> Page extract:
= = = =

NEW SECTION.  Sec. 4   (1) The department must reimburse a light and power business from the carbon-free commercial scale energy generation account in an amount equal to investment cost recovery incentive payments made to its commercial customer-generated solar electricity generating customers in any fiscal year under section 3 of this act. The payment must be in a form and manner as required by the department. Payments not claimed in one fiscal year may not be claimed in a subsequent year.
     (2) For any business that has claimed credit for amounts that exceed the correct amount of the incentive payable under section 3 of this act, the reimbursement claimed for the excess payments are immediately due and payable. The department shall assess interest but not penalties on the payments claimed. Interest must be assessed at the rate provided for delinquent excise taxes under chapter 82.32 RCW, retroactively to the date the payment was claimed, and accrue until the over paid amount is reclaimed.
     (3) Obligation of payments under this section expire June 30, 2020, and payments may not be claimed after June 30, 2021.

NEW SECTION.  Sec. 5   (1) The carbon-free commercial scale energy generation account is created in the custody of the state treasurer. All receipts from subsection (2) of this section must be deposited into the account. Expenditures from the account may be used only as authorized under subsection (2) of this section. Only the director or the director's designee may authorize expenditures from the account. The account is subject to allotment procedures under chapter 43.88 RCW, but an appropriation is not required for expenditures.
     (2) Revenues for the carbon-free commercial scale energy generation account shall be generated from a tax on coal, heating oil, and natural gas consumed in Washington. This tax is in addition to all other taxes imposed on coal, heating oil, and natural gas. The revenues in this account may only be used for payments for commercial customer-generated solar electricity as defined in this chapter and for administrative costs incurred by the department and the Washington State University climate and rural development center. Any excess funds at the end of the year will be rolled over into the account for use in following years. After June 30, 2020, this charge becomes general revenue to the state.
     (3) The following rates apply:
     (a) On July 1, 2008, the tax equals ten dollars per ton of carbon content on the fuel;
     (b) On July 1, 2009, the tax equals twenty dollars per ton of carbon content on the fuel;
     (c) On July 1, 2010, the tax equals thirty dollars per ton of carbon content on the fuel;
     (d) On July 1, 2011, the tax equals forty dollars per ton of carbon content on the fuel;
     (e) On July 2, 2012, the tax equals fifty dollars per ton of carbon content on the fuel;
     (f) On July 2, 2013, the tax equals sixty dollars per ton of carbon content on the fuel;
     (g) On July 2, 2014, the tax equals seventy dollars per ton of carbon content on the fuel;
     (h) On July 2, 2015, the tax equals eighty dollars per ton of carbon content on the fuel;
     (i) On July 2, 2016, the tax equals ninety dollars per ton of carbon content on the fuel; and
     (j) On July 2, 2017, the tax equals one hundred dollars per ton of carbon content on the fuel.
     (4) The department shall adopt rules necessary to carry out the tax. The department shall develop and make available worksheets and guidance documents necessary to calculate the carbon content of coal, heating oil, and natural gas. The department shall use methods maintained by the United States environmental protection agency to calculate the carbon content of each type of fuel.

NEW SECTION.  Sec. 6   (1) Using existing sources of information, the department of revenue shall report to the house of representatives appropriations committee, the house of representatives committee dealing with energy issues, the senate committee on ways and means, and the senate committee dealing with energy issues by December 1, 2011. The report must measure the impacts of this act, including the total number of solar energy system manufacturing companies in the state, any change in the number of solar energy system manufacturing companies in the state, and the effect on the number of jobs created for Washington residents, and such other factors as the department of revenue selects.
     (2) The department of revenue shall not conduct any new surveys to provide the report required in subsection (1) of this section.

NEW SECTION.  Sec. 7   Sections 1 through 5 of this act constitute a new chapter in Title 82 RCW.

= = = =

> Material:
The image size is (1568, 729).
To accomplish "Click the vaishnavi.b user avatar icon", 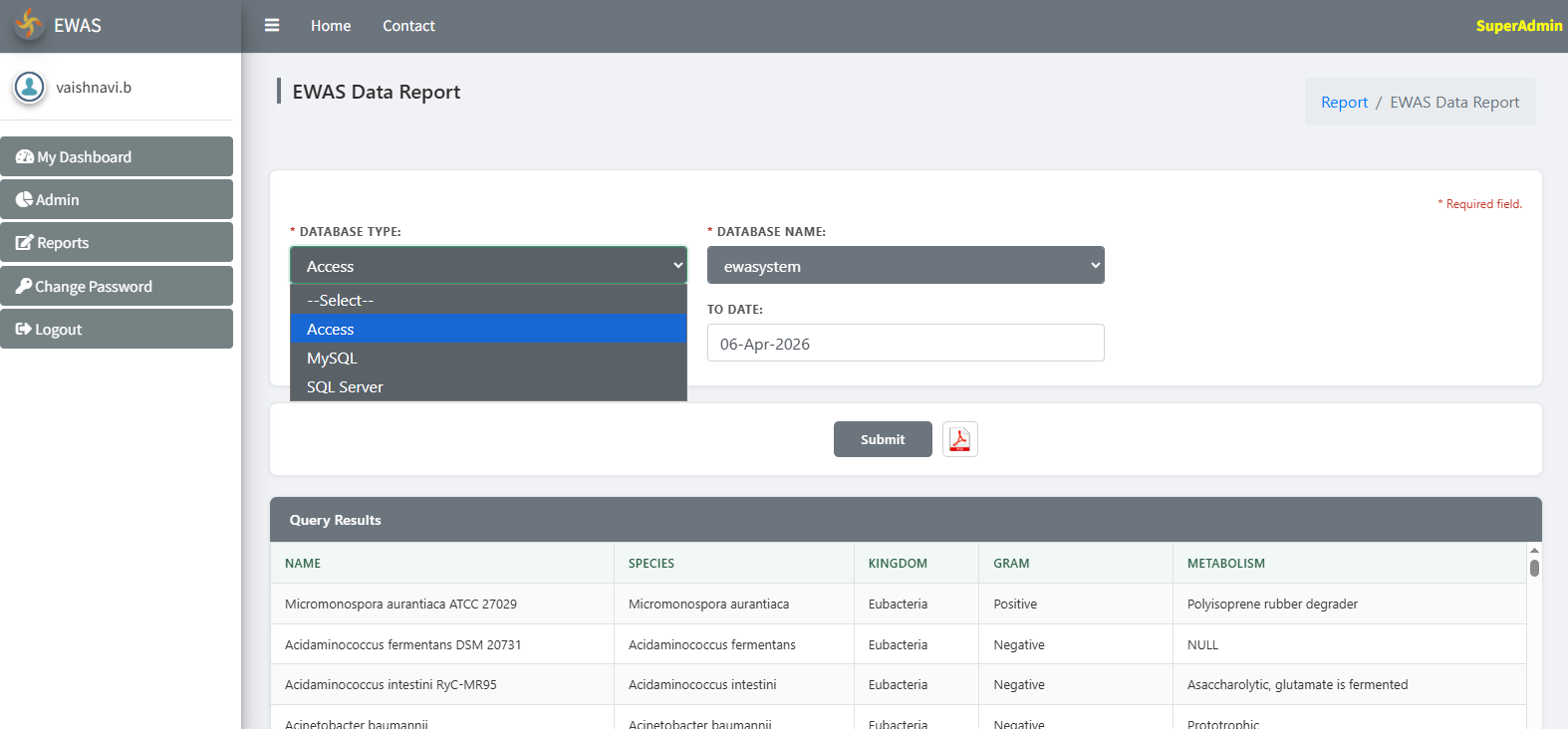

= = = =

> Tasks for this exercise:
1. In the bill excerpt, by what date must the department of revenue report on the act's impacts?
2. List every legislative committee that the bill excerpt says must receive the department of revenue's report.
3. From the bill excerpt, extract the passage starting with "(2) Revenues for" and going on through "to the state.".

> Responses to the tasks:
1. December 1, 2011

2.
- The house of representatives appropriations committee
- The house of representatives committee dealing with energy issues
- The senate committee on ways and means
- The senate committee dealing with energy issues

3.
(2) Revenues for the carbon-free commercial scale energy generation account shall be generated from a tax on coal, heating oil, and natural gas consumed in Washington. This tax is in addition to all other taxes imposed on coal, heating oil, and natural gas. The revenues in this account may only be used for payments for commercial customer-generated solar electricity as defined in this chapter and for administrative costs incurred by the department and the Washington State University climate and rural development center. Any excess funds at the end of the year will be rolled over into the account for use in following years. After June 30, 2020, this charge becomes general revenue to the state.